What is required: Print the complete set of entries exactly.

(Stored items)
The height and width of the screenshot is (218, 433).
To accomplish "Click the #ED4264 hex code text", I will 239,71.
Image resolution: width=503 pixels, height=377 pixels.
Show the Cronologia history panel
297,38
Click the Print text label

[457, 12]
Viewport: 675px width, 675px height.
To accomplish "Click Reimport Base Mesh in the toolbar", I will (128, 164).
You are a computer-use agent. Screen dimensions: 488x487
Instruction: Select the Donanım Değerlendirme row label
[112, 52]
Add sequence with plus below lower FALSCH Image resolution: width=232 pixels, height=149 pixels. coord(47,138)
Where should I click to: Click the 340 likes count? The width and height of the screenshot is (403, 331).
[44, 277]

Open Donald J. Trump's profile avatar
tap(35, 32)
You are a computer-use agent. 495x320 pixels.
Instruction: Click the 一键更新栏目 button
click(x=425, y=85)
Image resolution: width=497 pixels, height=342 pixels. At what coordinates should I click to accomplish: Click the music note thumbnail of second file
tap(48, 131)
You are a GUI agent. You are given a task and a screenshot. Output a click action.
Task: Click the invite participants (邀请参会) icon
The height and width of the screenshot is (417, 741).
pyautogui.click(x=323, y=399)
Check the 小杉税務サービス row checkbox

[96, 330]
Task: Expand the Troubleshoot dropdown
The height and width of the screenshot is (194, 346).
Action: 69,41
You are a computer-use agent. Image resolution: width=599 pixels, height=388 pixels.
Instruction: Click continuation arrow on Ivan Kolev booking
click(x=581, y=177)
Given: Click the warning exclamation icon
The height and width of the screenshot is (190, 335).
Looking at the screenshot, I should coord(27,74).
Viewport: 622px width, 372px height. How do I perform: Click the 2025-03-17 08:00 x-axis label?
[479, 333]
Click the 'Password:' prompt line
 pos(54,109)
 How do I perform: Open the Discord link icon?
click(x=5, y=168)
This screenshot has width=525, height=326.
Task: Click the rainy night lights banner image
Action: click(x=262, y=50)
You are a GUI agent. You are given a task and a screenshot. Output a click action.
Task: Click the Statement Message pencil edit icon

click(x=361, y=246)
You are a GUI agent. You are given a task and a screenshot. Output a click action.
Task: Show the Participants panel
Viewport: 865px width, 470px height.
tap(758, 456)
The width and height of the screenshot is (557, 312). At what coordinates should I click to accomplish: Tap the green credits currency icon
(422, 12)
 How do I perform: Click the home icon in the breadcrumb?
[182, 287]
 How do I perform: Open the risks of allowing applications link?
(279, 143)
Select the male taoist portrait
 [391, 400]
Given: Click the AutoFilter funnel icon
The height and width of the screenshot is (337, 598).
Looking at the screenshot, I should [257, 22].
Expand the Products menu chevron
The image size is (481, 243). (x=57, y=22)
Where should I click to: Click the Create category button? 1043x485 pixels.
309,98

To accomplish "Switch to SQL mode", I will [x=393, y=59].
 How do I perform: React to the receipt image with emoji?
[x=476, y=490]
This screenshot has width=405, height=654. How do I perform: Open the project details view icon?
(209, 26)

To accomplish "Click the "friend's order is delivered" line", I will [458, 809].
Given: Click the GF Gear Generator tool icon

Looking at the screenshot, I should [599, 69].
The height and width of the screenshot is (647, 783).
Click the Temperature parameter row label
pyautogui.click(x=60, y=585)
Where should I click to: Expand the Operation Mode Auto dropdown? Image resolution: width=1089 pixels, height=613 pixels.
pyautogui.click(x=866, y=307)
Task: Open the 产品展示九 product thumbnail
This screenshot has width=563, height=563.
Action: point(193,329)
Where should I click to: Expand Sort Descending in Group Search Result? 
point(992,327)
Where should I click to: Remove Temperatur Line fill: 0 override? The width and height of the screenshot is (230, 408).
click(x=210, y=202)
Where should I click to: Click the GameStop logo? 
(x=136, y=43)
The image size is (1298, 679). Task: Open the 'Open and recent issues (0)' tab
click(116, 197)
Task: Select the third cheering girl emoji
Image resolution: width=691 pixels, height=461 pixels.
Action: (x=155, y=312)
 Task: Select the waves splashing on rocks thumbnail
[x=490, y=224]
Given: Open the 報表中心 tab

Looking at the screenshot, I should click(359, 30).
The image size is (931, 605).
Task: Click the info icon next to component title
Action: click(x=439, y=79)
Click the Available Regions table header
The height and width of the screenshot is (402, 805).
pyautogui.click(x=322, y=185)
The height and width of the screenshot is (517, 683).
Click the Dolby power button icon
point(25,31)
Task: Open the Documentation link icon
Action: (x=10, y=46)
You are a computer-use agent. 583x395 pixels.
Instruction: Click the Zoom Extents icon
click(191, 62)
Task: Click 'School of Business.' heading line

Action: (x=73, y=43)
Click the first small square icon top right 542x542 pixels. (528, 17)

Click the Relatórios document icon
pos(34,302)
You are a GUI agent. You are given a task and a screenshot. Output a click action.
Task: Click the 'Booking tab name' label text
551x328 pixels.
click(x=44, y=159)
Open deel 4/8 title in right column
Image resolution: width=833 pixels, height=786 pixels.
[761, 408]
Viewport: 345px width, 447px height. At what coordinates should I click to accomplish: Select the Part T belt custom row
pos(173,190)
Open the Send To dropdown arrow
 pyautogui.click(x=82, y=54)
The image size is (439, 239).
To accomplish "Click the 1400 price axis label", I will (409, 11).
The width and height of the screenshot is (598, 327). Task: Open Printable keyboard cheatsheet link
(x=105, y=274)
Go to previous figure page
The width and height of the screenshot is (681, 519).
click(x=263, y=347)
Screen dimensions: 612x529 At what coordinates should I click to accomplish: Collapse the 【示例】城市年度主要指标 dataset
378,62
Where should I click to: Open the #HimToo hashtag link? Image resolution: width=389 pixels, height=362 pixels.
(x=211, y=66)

Solution to the exercise:
The height and width of the screenshot is (218, 433).
To accomplish "Click the #ED4264 hex code text", I will 239,71.
Image resolution: width=503 pixels, height=377 pixels.
Show the Cronologia history panel
297,38
Click the Print text label

[457, 12]
Viewport: 675px width, 675px height.
To accomplish "Click Reimport Base Mesh in the toolbar", I will (128, 164).
You are a computer-use agent. Screen dimensions: 488x487
Instruction: Select the Donanım Değerlendirme row label
[112, 52]
Add sequence with plus below lower FALSCH Image resolution: width=232 pixels, height=149 pixels. coord(47,138)
Where should I click to: Click the 340 likes count? The width and height of the screenshot is (403, 331).
[44, 277]

Open Donald J. Trump's profile avatar
tap(35, 32)
You are a computer-use agent. 495x320 pixels.
Instruction: Click the 一键更新栏目 button
click(x=425, y=85)
Image resolution: width=497 pixels, height=342 pixels. At what coordinates should I click to accomplish: Click the music note thumbnail of second file
tap(48, 131)
You are a GUI agent. You are given a task and a screenshot. Output a click action.
Task: Click the invite participants (邀请参会) icon
The height and width of the screenshot is (417, 741).
pyautogui.click(x=323, y=399)
Check the 小杉税務サービス row checkbox

[96, 330]
Task: Expand the Troubleshoot dropdown
The height and width of the screenshot is (194, 346).
Action: 69,41
You are a computer-use agent. Image resolution: width=599 pixels, height=388 pixels.
Instruction: Click continuation arrow on Ivan Kolev booking
click(x=581, y=177)
Given: Click the warning exclamation icon
The height and width of the screenshot is (190, 335).
Looking at the screenshot, I should coord(27,74).
Viewport: 622px width, 372px height. How do I perform: Click the 2025-03-17 08:00 x-axis label?
[479, 333]
Click the 'Password:' prompt line
 pos(54,109)
 How do I perform: Open the Discord link icon?
click(x=5, y=168)
This screenshot has width=525, height=326.
Task: Click the rainy night lights banner image
Action: click(x=262, y=50)
You are a GUI agent. You are given a task and a screenshot. Output a click action.
Task: Click the Statement Message pencil edit icon

click(x=361, y=246)
You are a GUI agent. You are given a task and a screenshot. Output a click action.
Task: Show the Participants panel
Viewport: 865px width, 470px height.
tap(758, 456)
The width and height of the screenshot is (557, 312). At what coordinates should I click to accomplish: Tap the green credits currency icon
(422, 12)
 How do I perform: Click the home icon in the breadcrumb?
[182, 287]
 How do I perform: Open the risks of allowing applications link?
(279, 143)
Select the male taoist portrait
 [391, 400]
Given: Click the AutoFilter funnel icon
The height and width of the screenshot is (337, 598).
Looking at the screenshot, I should [257, 22].
Expand the Products menu chevron
The image size is (481, 243). (x=57, y=22)
Where should I click to: Click the Create category button? 1043x485 pixels.
309,98

To accomplish "Switch to SQL mode", I will [x=393, y=59].
 How do I perform: React to the receipt image with emoji?
[x=476, y=490]
This screenshot has width=405, height=654. How do I perform: Open the project details view icon?
(209, 26)

To accomplish "Click the "friend's order is delivered" line", I will [458, 809].
Given: Click the GF Gear Generator tool icon

Looking at the screenshot, I should [599, 69].
The height and width of the screenshot is (647, 783).
Click the Temperature parameter row label
pyautogui.click(x=60, y=585)
Where should I click to: Expand the Operation Mode Auto dropdown? Image resolution: width=1089 pixels, height=613 pixels.
pyautogui.click(x=866, y=307)
Task: Open the 产品展示九 product thumbnail
This screenshot has width=563, height=563.
Action: point(193,329)
Where should I click to: Expand Sort Descending in Group Search Result? 
point(992,327)
Where should I click to: Remove Temperatur Line fill: 0 override? The width and height of the screenshot is (230, 408).
click(x=210, y=202)
Where should I click to: Click the GameStop logo? 
(x=136, y=43)
The image size is (1298, 679). Task: Open the 'Open and recent issues (0)' tab
click(116, 197)
Task: Select the third cheering girl emoji
Image resolution: width=691 pixels, height=461 pixels.
Action: (x=155, y=312)
 Task: Select the waves splashing on rocks thumbnail
[x=490, y=224]
Given: Open the 報表中心 tab

Looking at the screenshot, I should click(359, 30).
The image size is (931, 605).
Task: Click the info icon next to component title
Action: click(x=439, y=79)
Click the Available Regions table header
The height and width of the screenshot is (402, 805).
pyautogui.click(x=322, y=185)
The height and width of the screenshot is (517, 683).
Click the Dolby power button icon
point(25,31)
Task: Open the Documentation link icon
Action: (x=10, y=46)
You are a computer-use agent. 583x395 pixels.
Instruction: Click the Zoom Extents icon
click(191, 62)
Task: Click 'School of Business.' heading line

Action: (x=73, y=43)
Click the first small square icon top right 542x542 pixels. (528, 17)

Click the Relatórios document icon
pos(34,302)
You are a GUI agent. You are given a task and a screenshot. Output a click action.
Task: Click the 'Booking tab name' label text
551x328 pixels.
click(x=44, y=159)
Open deel 4/8 title in right column
Image resolution: width=833 pixels, height=786 pixels.
[761, 408]
Viewport: 345px width, 447px height. At what coordinates should I click to accomplish: Select the Part T belt custom row
pos(173,190)
Open the Send To dropdown arrow
 pyautogui.click(x=82, y=54)
The image size is (439, 239).
To accomplish "Click the 1400 price axis label", I will (409, 11).
The width and height of the screenshot is (598, 327). Task: Open Printable keyboard cheatsheet link
(x=105, y=274)
Go to previous figure page
The width and height of the screenshot is (681, 519).
click(x=263, y=347)
Screen dimensions: 612x529 At what coordinates should I click to accomplish: Collapse the 【示例】城市年度主要指标 dataset
378,62
Where should I click to: Open the #HimToo hashtag link? Image resolution: width=389 pixels, height=362 pixels.
(x=211, y=66)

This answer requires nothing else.